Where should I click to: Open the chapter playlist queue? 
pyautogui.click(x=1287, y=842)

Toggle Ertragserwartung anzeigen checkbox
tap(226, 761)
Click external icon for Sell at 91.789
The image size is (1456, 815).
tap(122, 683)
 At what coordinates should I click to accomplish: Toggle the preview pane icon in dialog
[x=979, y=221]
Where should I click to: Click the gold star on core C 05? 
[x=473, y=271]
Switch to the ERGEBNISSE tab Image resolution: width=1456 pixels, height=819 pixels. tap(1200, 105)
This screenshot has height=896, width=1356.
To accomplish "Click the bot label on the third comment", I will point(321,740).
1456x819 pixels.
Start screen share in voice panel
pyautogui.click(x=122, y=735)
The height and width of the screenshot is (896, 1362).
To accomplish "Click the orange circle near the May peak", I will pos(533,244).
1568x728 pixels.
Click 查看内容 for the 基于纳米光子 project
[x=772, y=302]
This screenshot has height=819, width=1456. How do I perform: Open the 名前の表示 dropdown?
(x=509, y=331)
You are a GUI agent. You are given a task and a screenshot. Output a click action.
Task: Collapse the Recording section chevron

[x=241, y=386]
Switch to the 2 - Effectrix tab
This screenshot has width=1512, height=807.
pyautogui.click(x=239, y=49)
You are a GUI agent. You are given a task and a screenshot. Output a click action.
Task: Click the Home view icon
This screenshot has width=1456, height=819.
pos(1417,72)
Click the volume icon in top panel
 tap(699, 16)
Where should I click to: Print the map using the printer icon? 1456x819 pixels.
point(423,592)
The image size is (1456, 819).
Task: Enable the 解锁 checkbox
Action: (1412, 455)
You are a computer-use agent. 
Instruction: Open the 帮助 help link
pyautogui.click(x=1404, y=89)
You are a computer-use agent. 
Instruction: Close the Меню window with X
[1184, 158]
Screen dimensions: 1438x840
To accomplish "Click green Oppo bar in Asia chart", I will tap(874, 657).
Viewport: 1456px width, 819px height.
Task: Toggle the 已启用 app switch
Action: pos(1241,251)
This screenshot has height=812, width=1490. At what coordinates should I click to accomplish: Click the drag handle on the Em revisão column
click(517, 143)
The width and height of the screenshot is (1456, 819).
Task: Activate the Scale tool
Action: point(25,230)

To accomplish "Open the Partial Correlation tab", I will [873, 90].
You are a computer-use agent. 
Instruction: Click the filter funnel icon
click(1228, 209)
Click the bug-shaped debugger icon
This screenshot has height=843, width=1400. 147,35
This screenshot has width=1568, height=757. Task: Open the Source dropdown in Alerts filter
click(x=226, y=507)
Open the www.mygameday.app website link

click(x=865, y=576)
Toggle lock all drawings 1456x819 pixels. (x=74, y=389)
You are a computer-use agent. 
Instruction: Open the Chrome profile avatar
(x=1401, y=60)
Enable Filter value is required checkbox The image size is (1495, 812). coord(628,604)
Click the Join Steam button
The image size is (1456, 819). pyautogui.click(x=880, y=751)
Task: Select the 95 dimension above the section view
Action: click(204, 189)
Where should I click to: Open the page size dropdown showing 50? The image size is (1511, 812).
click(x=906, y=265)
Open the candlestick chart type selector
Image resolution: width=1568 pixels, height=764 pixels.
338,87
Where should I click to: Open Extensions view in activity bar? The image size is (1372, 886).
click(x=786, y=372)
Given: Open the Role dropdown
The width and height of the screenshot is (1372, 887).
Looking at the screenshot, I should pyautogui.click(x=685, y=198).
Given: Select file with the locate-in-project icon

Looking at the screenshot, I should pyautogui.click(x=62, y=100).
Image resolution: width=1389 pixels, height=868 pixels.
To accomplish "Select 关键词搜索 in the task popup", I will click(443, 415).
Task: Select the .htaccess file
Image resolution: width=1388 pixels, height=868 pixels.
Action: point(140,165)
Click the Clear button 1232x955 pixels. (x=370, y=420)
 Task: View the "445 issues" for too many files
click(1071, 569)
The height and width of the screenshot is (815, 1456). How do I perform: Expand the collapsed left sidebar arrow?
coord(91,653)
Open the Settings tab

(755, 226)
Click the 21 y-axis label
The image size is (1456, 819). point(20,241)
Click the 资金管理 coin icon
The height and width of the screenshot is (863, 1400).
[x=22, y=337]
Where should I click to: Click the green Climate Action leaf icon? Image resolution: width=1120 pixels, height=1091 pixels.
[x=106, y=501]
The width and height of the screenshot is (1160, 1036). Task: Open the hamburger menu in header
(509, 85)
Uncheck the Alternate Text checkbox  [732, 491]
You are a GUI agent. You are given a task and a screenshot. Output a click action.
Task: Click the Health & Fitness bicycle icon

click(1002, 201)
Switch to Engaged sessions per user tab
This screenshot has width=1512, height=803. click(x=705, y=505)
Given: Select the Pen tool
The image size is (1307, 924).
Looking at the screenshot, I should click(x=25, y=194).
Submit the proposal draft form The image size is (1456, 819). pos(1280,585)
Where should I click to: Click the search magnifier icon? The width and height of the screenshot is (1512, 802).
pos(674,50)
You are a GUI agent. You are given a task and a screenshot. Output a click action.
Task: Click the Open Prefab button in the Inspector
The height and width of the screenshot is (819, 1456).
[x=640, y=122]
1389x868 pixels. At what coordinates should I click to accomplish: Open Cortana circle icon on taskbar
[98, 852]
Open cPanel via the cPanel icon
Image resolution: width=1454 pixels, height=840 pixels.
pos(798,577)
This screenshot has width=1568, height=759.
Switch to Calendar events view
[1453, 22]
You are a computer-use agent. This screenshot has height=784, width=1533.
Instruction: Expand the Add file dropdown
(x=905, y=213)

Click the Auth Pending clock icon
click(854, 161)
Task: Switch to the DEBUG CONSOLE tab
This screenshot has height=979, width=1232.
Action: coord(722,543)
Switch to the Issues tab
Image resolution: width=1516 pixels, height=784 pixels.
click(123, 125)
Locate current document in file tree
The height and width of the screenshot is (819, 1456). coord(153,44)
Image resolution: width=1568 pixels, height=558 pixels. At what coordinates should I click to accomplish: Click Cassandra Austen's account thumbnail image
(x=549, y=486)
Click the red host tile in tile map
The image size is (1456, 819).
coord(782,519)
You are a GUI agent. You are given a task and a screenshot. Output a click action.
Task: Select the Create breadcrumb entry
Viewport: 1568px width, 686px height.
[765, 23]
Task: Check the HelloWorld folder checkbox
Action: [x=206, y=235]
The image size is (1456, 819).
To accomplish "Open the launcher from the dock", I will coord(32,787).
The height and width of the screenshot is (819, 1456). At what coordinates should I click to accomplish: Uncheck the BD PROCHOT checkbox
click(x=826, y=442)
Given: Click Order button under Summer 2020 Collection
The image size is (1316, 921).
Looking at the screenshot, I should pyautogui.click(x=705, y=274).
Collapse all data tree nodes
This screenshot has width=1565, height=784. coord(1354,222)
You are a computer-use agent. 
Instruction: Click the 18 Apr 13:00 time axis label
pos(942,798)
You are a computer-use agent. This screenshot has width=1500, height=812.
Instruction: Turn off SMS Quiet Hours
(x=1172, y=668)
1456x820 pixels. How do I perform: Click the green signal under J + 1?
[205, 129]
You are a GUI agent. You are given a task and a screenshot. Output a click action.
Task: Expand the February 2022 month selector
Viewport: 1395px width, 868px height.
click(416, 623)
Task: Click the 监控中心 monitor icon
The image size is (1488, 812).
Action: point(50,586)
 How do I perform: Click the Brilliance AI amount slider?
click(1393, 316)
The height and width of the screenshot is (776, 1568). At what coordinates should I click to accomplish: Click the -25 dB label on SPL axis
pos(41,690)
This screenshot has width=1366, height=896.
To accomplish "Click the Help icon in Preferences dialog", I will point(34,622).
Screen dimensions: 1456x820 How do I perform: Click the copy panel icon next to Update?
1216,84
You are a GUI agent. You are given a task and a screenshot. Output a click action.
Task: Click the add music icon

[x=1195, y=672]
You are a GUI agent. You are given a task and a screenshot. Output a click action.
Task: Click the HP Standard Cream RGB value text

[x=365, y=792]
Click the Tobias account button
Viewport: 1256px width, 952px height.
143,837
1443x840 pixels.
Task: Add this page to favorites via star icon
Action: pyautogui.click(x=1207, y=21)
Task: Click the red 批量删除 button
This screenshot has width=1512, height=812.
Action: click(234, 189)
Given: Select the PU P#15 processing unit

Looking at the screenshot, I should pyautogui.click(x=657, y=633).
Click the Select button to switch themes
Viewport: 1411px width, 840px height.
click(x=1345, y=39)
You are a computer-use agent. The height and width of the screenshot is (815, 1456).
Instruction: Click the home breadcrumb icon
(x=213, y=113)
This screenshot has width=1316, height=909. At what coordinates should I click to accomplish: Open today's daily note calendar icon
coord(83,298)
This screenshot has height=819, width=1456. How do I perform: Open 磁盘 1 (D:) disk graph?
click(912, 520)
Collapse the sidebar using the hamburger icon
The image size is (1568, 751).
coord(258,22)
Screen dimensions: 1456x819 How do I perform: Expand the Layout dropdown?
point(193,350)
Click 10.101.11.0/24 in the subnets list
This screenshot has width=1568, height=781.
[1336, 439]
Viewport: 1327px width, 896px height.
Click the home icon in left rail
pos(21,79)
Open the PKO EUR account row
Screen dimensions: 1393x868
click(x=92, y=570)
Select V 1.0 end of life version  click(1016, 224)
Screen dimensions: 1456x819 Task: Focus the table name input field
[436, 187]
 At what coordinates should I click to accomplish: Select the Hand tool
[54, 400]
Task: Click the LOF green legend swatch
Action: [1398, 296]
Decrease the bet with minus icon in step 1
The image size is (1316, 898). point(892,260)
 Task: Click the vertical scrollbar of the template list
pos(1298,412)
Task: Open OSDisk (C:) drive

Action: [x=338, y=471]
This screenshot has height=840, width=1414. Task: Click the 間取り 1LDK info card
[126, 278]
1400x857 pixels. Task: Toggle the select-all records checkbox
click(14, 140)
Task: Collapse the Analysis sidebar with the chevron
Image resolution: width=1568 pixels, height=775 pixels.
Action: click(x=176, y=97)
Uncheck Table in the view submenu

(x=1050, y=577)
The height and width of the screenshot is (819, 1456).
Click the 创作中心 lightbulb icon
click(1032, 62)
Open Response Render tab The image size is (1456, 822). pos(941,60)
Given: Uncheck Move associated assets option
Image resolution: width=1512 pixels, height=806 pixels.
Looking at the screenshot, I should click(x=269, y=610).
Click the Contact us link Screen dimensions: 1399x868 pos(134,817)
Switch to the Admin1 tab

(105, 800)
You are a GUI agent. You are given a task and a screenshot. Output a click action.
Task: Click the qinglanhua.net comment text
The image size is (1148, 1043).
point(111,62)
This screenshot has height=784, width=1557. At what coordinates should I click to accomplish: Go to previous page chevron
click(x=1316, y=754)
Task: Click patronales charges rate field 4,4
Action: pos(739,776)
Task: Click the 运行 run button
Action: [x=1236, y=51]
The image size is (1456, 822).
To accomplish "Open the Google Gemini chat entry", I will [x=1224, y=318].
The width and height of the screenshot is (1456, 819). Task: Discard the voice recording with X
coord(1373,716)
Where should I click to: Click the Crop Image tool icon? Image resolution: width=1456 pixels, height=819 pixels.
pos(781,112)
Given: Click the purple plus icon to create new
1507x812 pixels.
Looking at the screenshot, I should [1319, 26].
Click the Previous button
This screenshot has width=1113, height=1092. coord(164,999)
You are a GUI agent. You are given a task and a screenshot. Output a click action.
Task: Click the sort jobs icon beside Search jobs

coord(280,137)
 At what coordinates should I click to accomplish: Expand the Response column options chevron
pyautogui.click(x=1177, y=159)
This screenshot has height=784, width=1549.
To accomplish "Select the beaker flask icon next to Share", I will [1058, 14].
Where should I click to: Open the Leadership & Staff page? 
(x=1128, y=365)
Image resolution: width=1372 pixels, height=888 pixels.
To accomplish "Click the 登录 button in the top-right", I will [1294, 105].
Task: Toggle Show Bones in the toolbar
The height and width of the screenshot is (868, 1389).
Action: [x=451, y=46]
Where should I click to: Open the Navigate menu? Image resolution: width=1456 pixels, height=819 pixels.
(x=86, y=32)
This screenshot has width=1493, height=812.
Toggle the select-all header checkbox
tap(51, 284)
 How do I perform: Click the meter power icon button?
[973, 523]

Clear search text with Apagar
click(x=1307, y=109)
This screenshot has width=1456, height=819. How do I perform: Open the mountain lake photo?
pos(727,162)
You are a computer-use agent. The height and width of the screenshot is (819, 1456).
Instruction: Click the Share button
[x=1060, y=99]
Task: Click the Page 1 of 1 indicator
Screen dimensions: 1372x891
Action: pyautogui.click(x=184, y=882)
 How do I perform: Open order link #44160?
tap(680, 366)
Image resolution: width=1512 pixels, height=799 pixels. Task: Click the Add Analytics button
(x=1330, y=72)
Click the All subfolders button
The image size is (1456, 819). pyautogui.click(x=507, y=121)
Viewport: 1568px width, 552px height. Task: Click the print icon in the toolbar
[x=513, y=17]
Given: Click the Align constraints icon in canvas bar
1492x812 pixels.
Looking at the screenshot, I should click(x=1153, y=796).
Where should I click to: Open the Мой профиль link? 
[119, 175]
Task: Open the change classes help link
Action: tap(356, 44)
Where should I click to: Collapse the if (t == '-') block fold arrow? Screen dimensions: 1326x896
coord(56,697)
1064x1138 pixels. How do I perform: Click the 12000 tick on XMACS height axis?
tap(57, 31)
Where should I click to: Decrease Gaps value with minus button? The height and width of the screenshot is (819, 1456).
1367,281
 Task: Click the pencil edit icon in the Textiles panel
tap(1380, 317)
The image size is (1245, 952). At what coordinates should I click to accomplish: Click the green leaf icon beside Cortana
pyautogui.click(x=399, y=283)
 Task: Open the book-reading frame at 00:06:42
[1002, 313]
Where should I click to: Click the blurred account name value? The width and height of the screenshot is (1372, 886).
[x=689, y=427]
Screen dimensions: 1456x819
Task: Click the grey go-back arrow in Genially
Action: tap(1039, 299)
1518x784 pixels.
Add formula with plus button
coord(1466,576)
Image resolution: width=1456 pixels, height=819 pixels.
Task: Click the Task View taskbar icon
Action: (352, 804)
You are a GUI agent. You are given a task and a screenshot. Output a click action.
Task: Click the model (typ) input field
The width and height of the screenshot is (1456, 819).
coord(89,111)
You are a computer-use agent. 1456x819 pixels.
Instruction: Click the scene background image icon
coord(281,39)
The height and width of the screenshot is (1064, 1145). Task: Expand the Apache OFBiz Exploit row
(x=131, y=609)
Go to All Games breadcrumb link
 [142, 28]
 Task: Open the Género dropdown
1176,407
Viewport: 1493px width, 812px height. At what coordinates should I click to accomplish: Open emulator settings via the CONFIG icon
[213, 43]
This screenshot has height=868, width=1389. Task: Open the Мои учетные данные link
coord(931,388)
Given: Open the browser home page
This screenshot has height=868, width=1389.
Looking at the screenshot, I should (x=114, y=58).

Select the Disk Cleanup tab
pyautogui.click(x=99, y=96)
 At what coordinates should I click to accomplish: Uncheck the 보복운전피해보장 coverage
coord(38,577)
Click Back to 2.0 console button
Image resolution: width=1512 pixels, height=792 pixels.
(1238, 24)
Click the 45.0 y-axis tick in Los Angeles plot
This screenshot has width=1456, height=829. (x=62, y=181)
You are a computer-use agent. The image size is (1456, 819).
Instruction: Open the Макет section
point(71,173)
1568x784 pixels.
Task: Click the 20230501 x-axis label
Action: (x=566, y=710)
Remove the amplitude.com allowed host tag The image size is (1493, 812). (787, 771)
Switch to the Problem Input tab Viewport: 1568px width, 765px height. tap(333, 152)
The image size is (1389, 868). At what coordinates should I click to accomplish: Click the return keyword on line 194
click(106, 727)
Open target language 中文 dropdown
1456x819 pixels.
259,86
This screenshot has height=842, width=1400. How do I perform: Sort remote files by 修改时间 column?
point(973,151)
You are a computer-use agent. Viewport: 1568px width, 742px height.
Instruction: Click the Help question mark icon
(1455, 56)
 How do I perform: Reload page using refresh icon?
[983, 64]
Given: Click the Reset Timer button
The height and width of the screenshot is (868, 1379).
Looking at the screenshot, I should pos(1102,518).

WORK ORDER
Every line in the material above that has the word "comment" should be copied.

SOLUTION TO THIS PROBLEM
To accomplish "Click the bot label on the third comment", I will point(321,740).
Task: Click the qinglanhua.net comment text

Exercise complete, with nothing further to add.